Below are some records. How many of their lines contain the string "will"? Answer with the number alone.

*** Opening of Supplied information ***

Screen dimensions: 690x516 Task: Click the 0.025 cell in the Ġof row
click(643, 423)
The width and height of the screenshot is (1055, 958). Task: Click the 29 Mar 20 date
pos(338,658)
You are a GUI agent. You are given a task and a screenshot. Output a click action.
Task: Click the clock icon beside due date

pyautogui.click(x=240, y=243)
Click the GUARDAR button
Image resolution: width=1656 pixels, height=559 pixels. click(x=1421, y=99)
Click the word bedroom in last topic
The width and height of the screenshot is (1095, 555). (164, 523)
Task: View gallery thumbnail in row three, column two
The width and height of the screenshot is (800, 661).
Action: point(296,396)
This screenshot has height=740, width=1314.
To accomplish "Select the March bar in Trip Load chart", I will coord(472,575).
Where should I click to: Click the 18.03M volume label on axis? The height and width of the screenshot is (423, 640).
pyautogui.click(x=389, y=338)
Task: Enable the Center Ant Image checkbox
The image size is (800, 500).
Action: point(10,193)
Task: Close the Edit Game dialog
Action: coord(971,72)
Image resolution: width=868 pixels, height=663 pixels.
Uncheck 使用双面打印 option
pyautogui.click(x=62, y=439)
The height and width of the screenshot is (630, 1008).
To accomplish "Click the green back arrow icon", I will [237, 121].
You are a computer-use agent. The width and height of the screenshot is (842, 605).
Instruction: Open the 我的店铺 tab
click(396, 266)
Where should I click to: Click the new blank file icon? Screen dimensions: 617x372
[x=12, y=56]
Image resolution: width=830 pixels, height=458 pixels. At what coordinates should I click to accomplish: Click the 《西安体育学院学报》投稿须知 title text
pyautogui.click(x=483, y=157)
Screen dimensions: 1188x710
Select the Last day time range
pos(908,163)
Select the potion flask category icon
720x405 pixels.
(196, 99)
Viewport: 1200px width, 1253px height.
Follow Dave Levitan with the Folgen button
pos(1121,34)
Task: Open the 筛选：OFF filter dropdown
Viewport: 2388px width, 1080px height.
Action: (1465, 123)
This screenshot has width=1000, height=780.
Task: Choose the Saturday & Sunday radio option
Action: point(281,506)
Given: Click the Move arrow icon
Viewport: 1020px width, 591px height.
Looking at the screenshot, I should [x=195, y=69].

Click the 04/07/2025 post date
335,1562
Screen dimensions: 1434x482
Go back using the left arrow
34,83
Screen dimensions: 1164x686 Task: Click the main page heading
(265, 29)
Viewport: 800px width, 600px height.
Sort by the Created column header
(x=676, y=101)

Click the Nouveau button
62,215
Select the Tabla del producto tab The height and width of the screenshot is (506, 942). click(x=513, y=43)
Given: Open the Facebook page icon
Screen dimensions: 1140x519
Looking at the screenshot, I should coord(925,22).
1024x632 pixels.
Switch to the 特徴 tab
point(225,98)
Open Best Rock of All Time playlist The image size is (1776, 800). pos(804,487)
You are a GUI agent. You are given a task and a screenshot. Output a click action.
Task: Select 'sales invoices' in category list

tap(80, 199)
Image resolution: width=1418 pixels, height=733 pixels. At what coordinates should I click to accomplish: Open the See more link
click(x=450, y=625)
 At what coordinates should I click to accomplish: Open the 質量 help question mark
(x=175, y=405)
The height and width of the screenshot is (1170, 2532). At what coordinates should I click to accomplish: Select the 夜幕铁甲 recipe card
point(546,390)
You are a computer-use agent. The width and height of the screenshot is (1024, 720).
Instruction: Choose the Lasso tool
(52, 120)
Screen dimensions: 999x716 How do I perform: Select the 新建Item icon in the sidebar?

*** Close of Supplied information ***

• [Result below]
2